Ausflug nach Nymphenburg

VonDeutschkurs München

Ausflug nach Nymphenburg

Am Freitag, dem 8. Februar 2019 besuchte unser Dozent Joahnnes Uebele mit seinem Integrationskurs das Schloss und den Schlosspark Nymphenburg sowie das Museum “Mensch und Natur”. 

Entgegen vorheriger Bedenken hatten sie großes Glück mit dem Wetter, da es ein sonniger und milder Tag war. Vom Hauptbahnhof aus fuhren sie mit der Straßenbahn bis zur Haltestelle Schloss Nymphenburg.  Die Vorderansicht des Schlosses mit der Seeanlage davor war der erste eindrucksvolle Anblick, der sich ihnen bot. Der Dozent gab den Teilnehmern ein paar Informationen über die Baugeschichte, wobei er auf den französischen Baustil bei Gebäude und Parkanlage hinwies, der sich am deutlichsten in der spiegelbildlichen Gleichheit beider Seiten zeigt. Am Eingang des Schlosses mussten sie feststellen, dass sie etwas zu früh dran waren (geöffnet ab 10 Uhr), weshalb sie erst einen Abstecher durch den hinter dem Schloss gelegenen Hauptteil des Parks machten. 

Die große Fläche des Parks von 180 Hektar beeindruckte seine Teilnehmer. Vom südlichen Eingang aus ging es zunächst zum Kronprinzengarten, dem “Kinderspielplatz” des künftigen Königs Ludwig I, der aus einer Miniatur-Nachbildung des Parks und einem im Stil einer Moschee errichteten Pavillon besteht. Anschließend begaben sie sich zur Amalienburg, dem Jagdschlösschen von Kurfürstin Maria Amalia. Nebenan zeigte der Dozent den Schülern eine als Naturdenkmal geschützte Gruppe sehr alter Eibenbäume, warnte aber auch davor, die giftigen Bäume anzufassen. Darauf fragte ihn ein Teilnehmer, warum sie nicht beseitigt würden, und er versuchte, klarzumachen, dass auch giftige Pflanzen schützenswert sind.

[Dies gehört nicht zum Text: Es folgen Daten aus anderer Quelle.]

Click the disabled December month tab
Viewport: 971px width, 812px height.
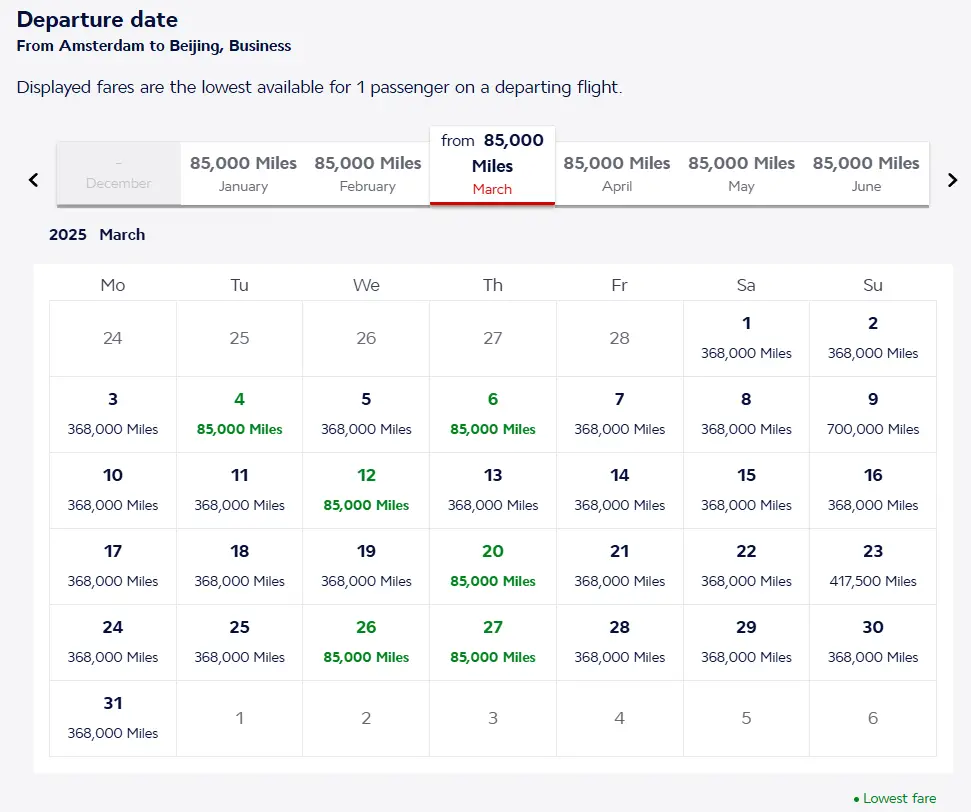(x=119, y=174)
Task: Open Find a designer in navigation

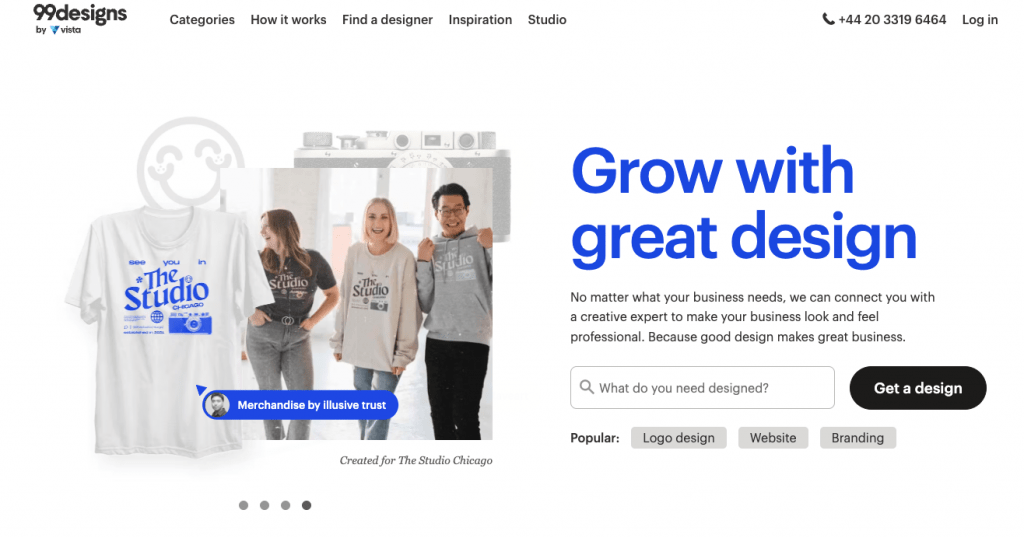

Nun gingen sie zurück zum Schloss, das inzwischen aufgemacht hatte, und die Gruppe war schon in der Mittelhalle von der reichlichen Verzierung und den farbigen Deckenmalereien begeistert. Als über ein Porträt von Kurfürst Max Emanuel die Frage aufkam, wie viel dieses Bild kosten würde, war der Dozent überfordert, doch ein sehr netter Aufseher erklärte ihnen, dass diese Bilder keinen festgelegten materiellen Wert hätten, sondern, wenn sie verkauft würden, dann zu dem Preis, den der Interessent dafür bietet. Zum Beispiel sei ein Marienbild einmal für eine gute Million verkauft, vor kurzem jedoch vom Staat wieder zurückgekauft worden. Höhepunkte im Inneren des Schlosses sind die Schönheitengalerie Ludwigs I., die aus Portäts von Frauen aus verschiedenen Bevölkerungsschichten besteht, und das Schlafzimmer, das den Geburtsort von Ludwig II. darstellt. Interessant waren für die Gruppe auch Gemälde des Schlosses aus früheren Jahrhunderten, auf denen zu sehen war, wie weit Schloss und Schlosspark damals außerhalb der Stadt München lagen.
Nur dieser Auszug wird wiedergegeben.